— Collected data entries —
..............................

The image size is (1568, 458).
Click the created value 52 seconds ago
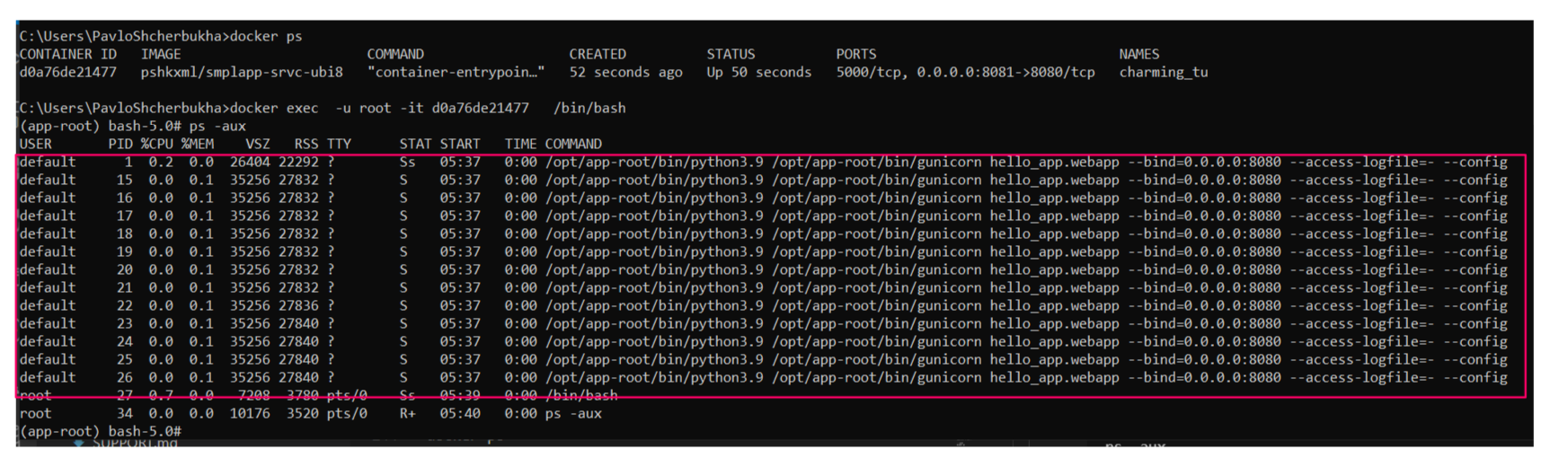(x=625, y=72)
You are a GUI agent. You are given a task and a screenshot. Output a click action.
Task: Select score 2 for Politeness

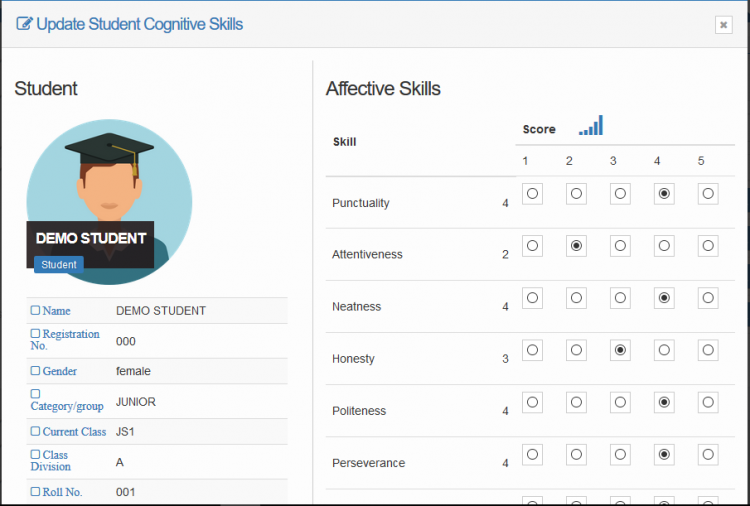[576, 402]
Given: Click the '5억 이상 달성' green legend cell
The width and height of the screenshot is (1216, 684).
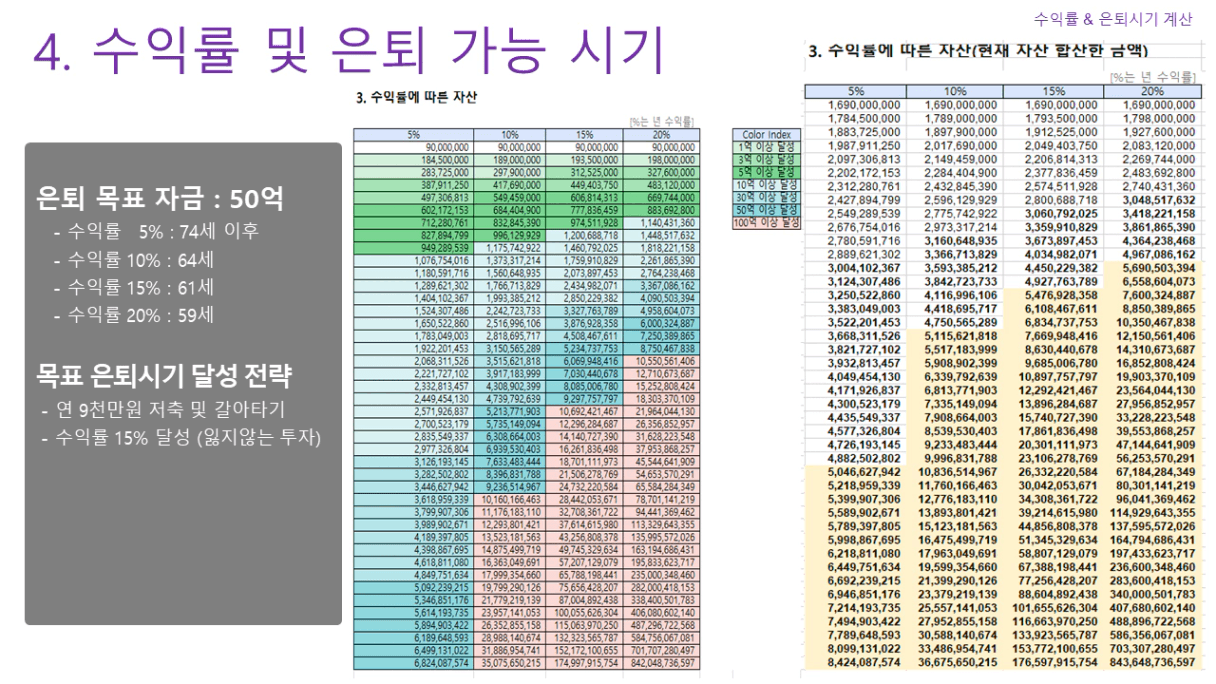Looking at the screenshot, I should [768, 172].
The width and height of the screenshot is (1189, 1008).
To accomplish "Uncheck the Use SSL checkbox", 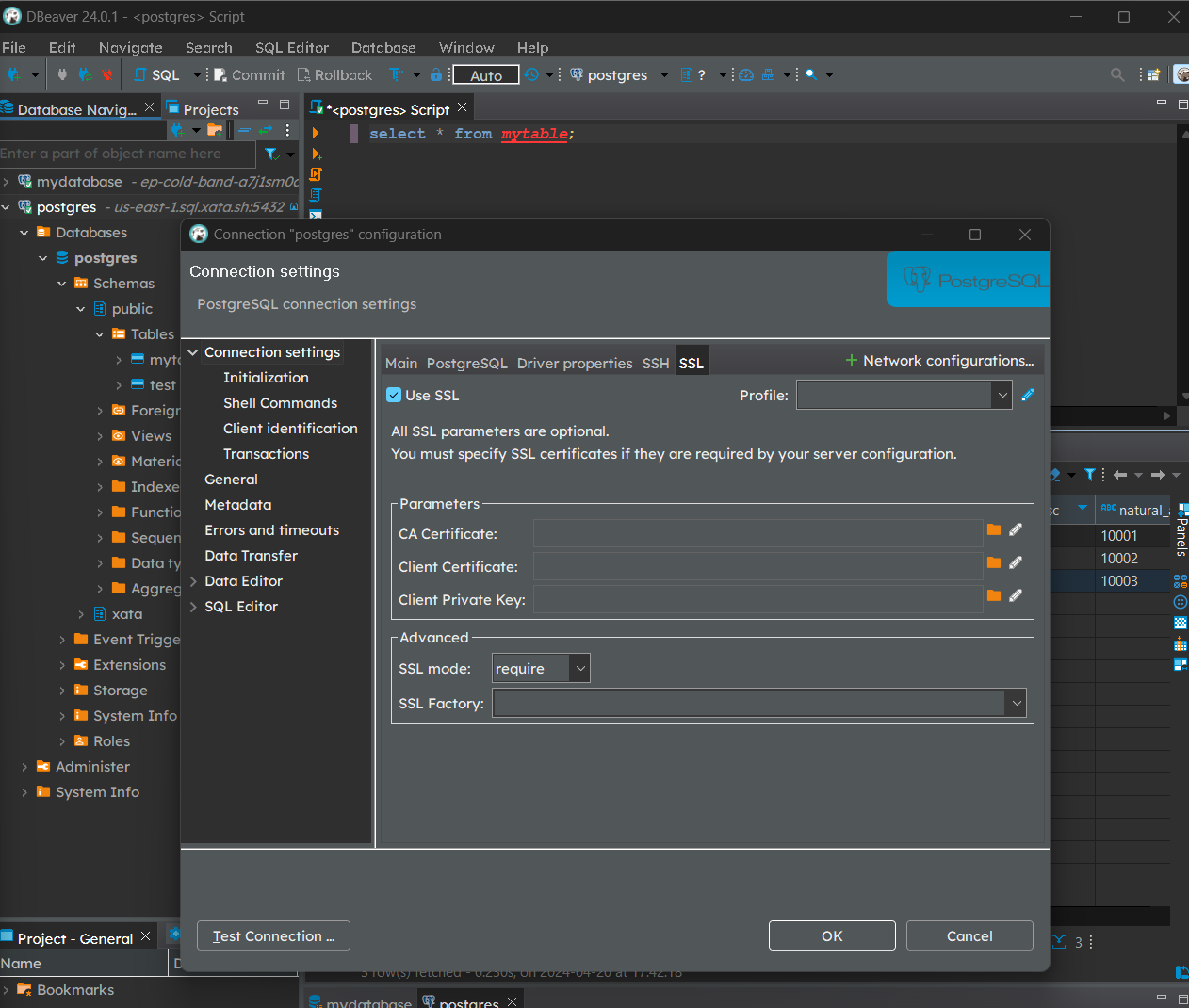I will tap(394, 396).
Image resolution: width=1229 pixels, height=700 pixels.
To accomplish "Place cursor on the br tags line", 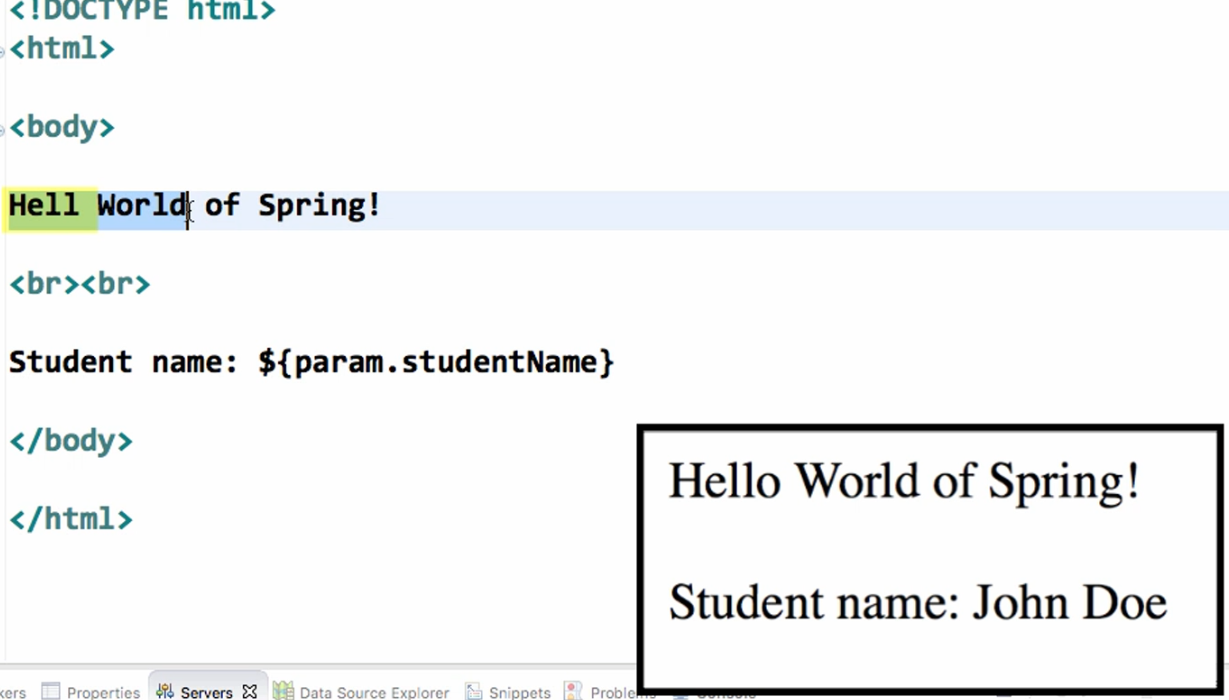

..............................

— Your task —
Starting at the line that contains "Image resolution: width=1229", transcribe each line through the last one of the entries above, exactly and without pictures.

— Answer space —
Image resolution: width=1229 pixels, height=700 pixels.
To accomplish "Place cursor on the br tags line", 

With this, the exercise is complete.